Vivre un été belge en venant de France: «Il me semblait que la Belgique avait inventé une cinquième saison» (carte blanche)

Paloma de Boismorel © Patrice Normand
Carte blanche

Pour la romancière Paloma de Boismorel, l’été belge est une institution en soi. Et la Française d’origine a bien adopté l’illusion de cette saison tellement désirée.

C’est par un mois d’août pluvieux et délicieusement verdoyant que je me suis installée en Belgique. Derrière les fenêtres de l’appartement où je montais mon lit et ma bibliothèque, le ciel ne changeait pas de couleur. Du matin au soir le même gris. Le même gris avec juste un gris un peu plus foncé en fin de soirée pour indiquer la nuit.

Entre deux notices IKEA, j’allais aérer mon esprit au Bois de la Cambre en traversant des pelouses dignes d’accueillir un meurtre dans un roman d’Agatha Christie. Dignes aussi d’être contemplées par une héroïne de Jane Austen en proie à l’introspection et aux chagrins d’amour. La Belgique, c’est l’Angleterre sans le ferry, c’est l’Angleterre en version française, m’enthousiasmais-je éperdument heureuse d’avoir trouvé un pays à la hauteur de mes rêveries littéraires et de mon aversion pour la fournaise du sud de la France où nous vivions depuis 3 ans.

En plus d’être subtilement british, il me semblait que la Belgique avait inventé une cinquième saison, une saison qui combinait la douceur du printemps et la mélancolie de l’automne. Une saison pour porter un imperméable comme une actrice de cinéma, une saison pour lire en écoutant les oiseaux, une saison secrète, une saison cachée dans les replis brûlants et glacés de l’année.

Et puis je suis tombée sur une photo montrant des brochettes de poulet mariné.

L’affiche placardée à l’entrée d’un supermarché vantait sans ambiguïté les mérites combinés du barbecue et de l’été. Déstabilisée, j’ai quitté le gazon des parcs bruxellois et j’ai réalisé que les abribus arboraient des bouteilles de rosé géantes tandis que les vitrines étalaient un carnaval de vêtements colorés et décontractés.

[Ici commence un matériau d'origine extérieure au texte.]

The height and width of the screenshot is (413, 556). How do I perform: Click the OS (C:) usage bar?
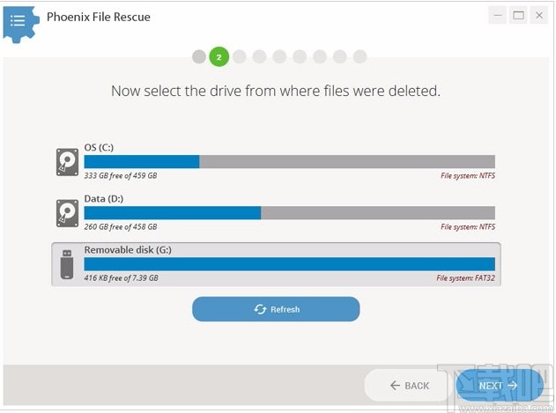(x=289, y=161)
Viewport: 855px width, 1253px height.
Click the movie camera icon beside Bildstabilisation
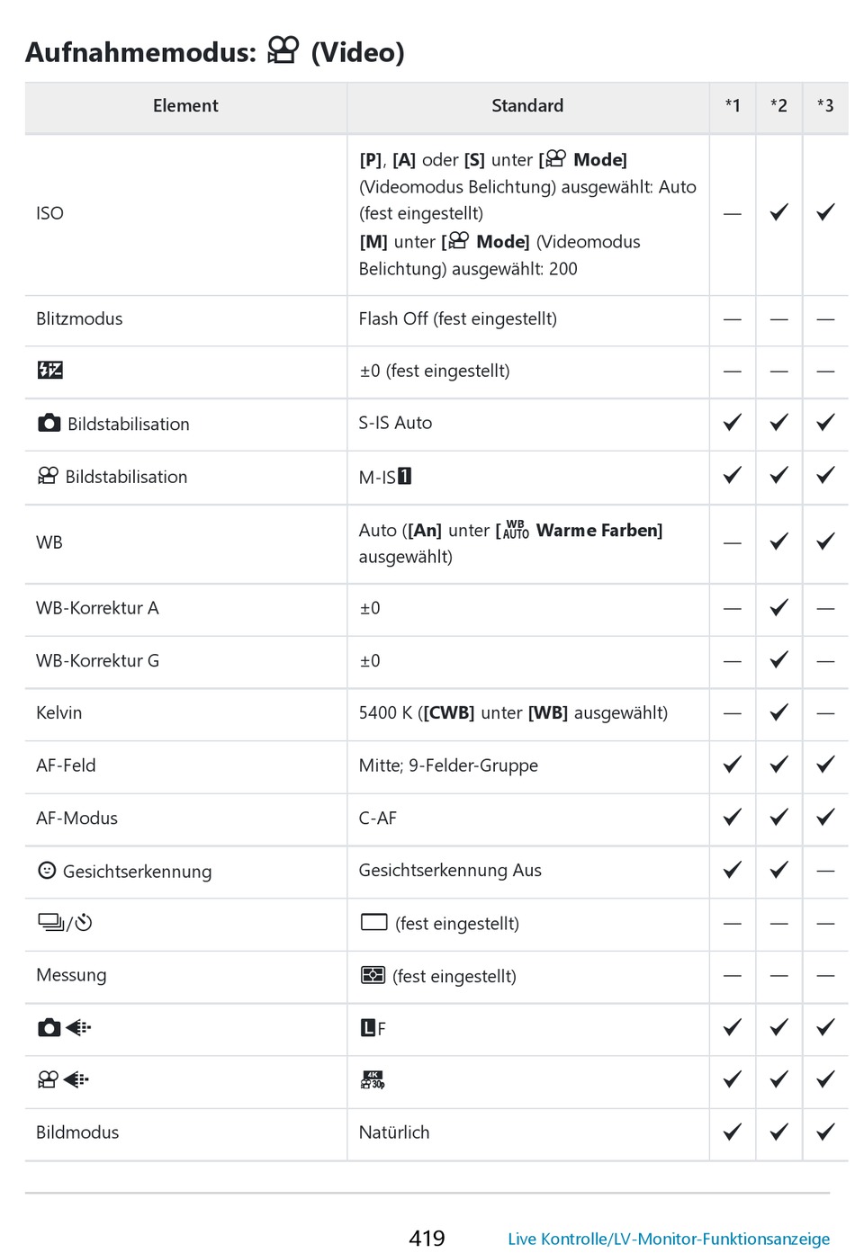pos(48,476)
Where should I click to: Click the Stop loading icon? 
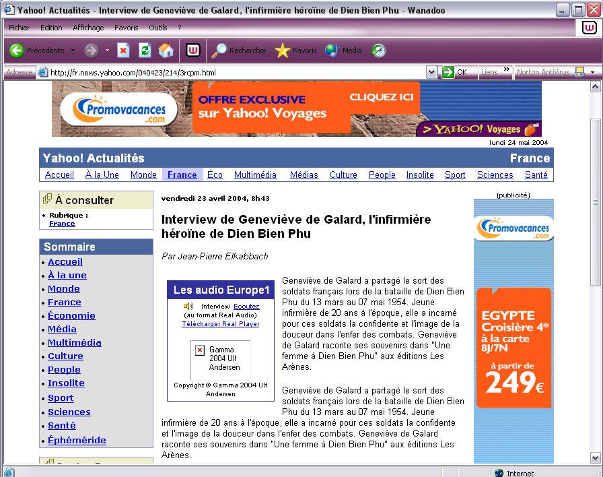tap(123, 51)
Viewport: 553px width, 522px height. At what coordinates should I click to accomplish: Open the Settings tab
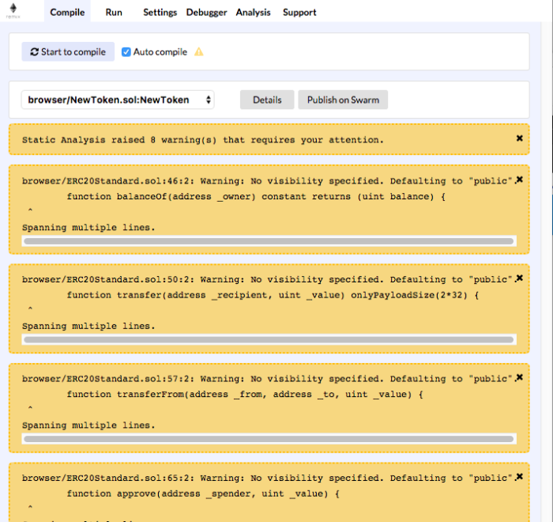point(160,12)
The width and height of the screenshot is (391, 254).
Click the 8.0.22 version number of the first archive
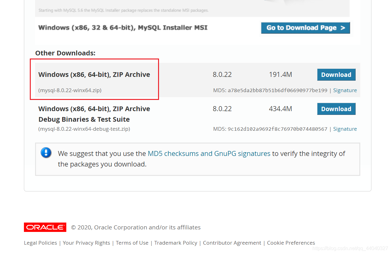point(222,74)
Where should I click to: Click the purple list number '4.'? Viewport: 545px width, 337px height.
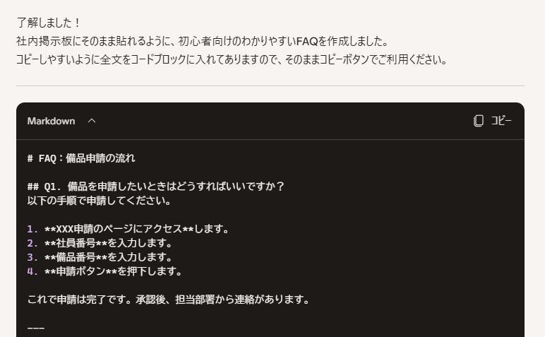pyautogui.click(x=32, y=271)
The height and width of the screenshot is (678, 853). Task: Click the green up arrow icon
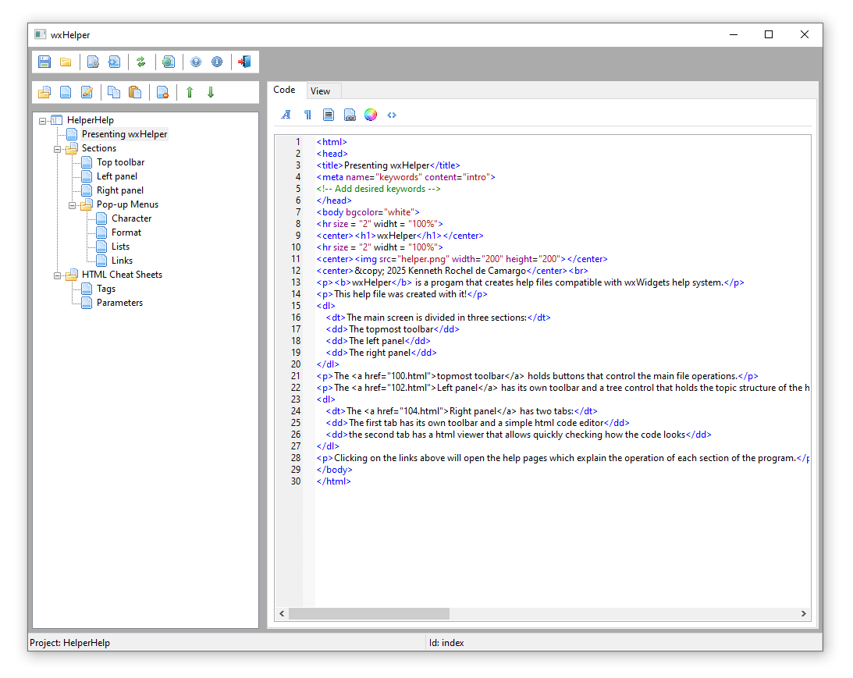click(190, 92)
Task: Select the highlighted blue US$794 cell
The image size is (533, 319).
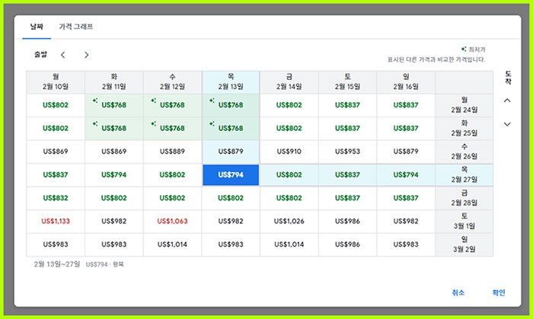Action: 230,174
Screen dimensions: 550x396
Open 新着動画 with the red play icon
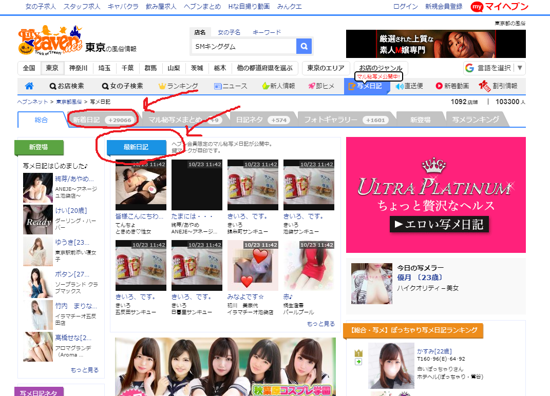point(452,86)
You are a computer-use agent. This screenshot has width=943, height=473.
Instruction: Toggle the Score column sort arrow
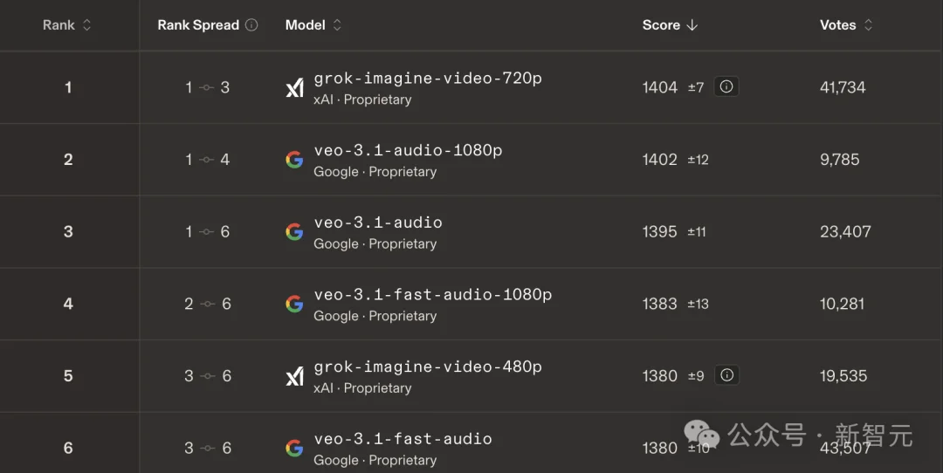(x=692, y=25)
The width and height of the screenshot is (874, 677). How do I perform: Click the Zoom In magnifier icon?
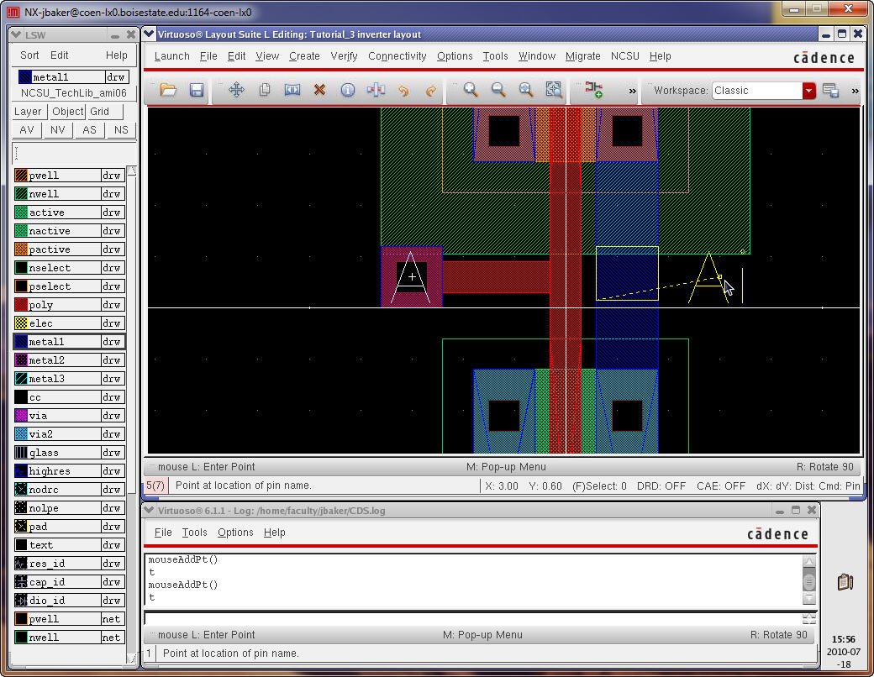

L’été était là, palpitant et brutal, avec ses tongs, ses canettes de soda, ses soirées festives, ses grains de sable entre les doigts de pied, son horizon de plages et de piscines chlorées.

Tout cela au mépris du magnifique ciel gris.

À quelle logique étrange obéissait ce pays ?

Les Belges me faisaient penser à ces Australiens qui décorent en maillot de bain un sapin de Noël faussement enneigé dans leur jardin. Il fallait se rendre à l’évidence: la Belgique n’avait pas inventé une nouvelle saison, la Belgique vivait l’été par procuration. Un été fantasmé et décalé, un été en désaccord avec la pluie et les nuages, un été surréaliste.

Magritte n’était pas né là par hasard.

Depuis, j’ai vécu de nombreux étés sur les pentes douces du Plat Pays, certains aussi étincelants et lisses qu’une publicité pour lunettes de soleil, d’autres tirés d’une faille temporelle, d’une béance du temps protégée par un rideau de pluie derrière lequel je me glisse avec ravissement.

À force de Belgique, je suis devenue Belge et j’ai participé à l’illusion collective de l’été. J’ai porté des shorts et organisé des pique-niques sous la pluie, dévoré des saucisses dans des jardins humides, parcouru les dunes de la mer du Nord en paréo et parapluie.

Aujourd’hui, je suis prête à tous les étés belges qu’ils soient ensoleillés ou totalement inventés. 

Journaliste et autrice, Paloma de Boismorel a sorti son premier roman La Fin du sommeil aux éditions de l’Olivier en février dernier. Retrouvez son portrait et la critique de l’ouvrage parus dans Focus Vif.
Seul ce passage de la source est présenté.